To achieve the above, the CDG achieves medical-grade interoperability by specifying an end-to-end information and communication technology (ICT) framework for personal connected health solutions based on recognized open standards, to create a secure and interoperable health data exchange. They enable the secure flow of medical-grade data among sensors, gateways, and services by providing clear guidance on their interoperability by adding the necessary missing features within the underlying standards or specifications. The value that the CDG’s provide is secure medical data exchange fully harmonized with existing adopted healthcare standards and protocols understood by regulatory agencies, governments, EHRs, clinicians, etc.

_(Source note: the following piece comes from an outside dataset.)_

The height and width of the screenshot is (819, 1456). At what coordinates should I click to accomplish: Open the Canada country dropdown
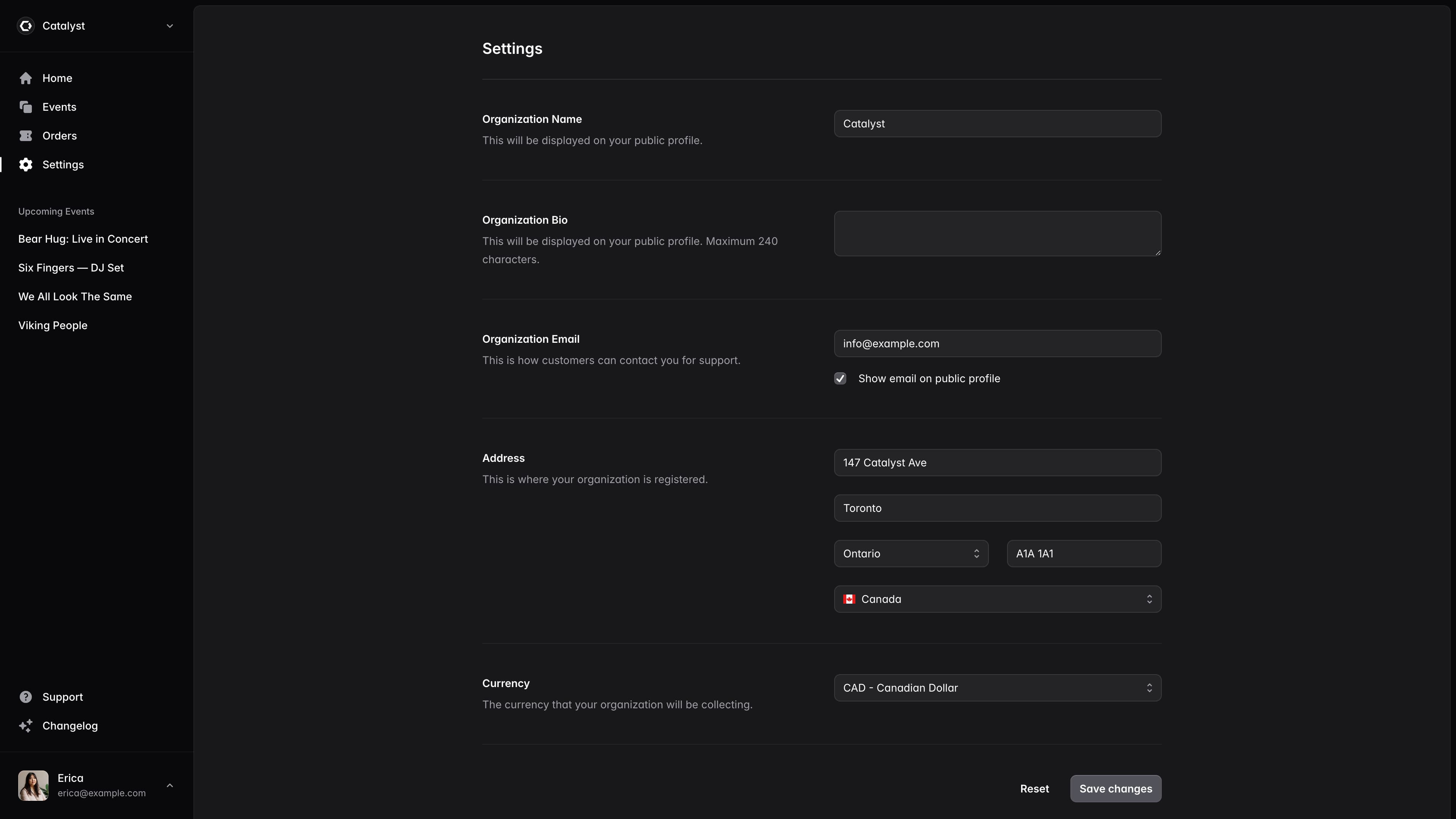pos(998,599)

As a result, Continua's medical-grade data model is both generic and extensible. This was the core tenet of the Continua Design Guidelines (CDG) envisioned in 2006 by Continua Health Alliance: to foster the integration of medical-grade health/sensor data to flow from a multitude of vital signs devices used by consumers to health services, all the way into local, regional or national EHRs and data lake services in a safe and secure manner. Compared to other data models where there is a different structure defined for every measurement type (such as Bluetooth LE, Open mHealth and many proprietary models), Continua's data model has an extensible structure composed of:
- a limited set of physiological measurements (where only the Type, Value, Unit and Time-stamp are required), and
- clearly defined attributes that efficiently describe and model hundreds of different health/sensor measurement types (i.e., Temperature, Glucose, Blood Pressure, Insulin Pump, CGM, Fitness, with many more clearly specified codes that define the science of each type as specified by the medical community).
- Continua’s medical-grade data model is analogous to FHIR in that it defines a small set of base types that can be used to model more complex devices. The Continua approach supports a dynamic and scalable ecosystem – something that is untenable with other existing data models.
This means that gateway developers (computer and mobile app developers) who implement to the CDG data model won't need to update their product coding over time in order to handle different measurement types sent from another vendor's Continua compliant device - the gateway will always work. And, through Continua's Design Guidelines, all of this maps directly into the HL7 record set: including version 2, version 3 and now FHIR. This allows for easy and uniform trans-coding to legacy systems without loss or distortion of clinical meaning.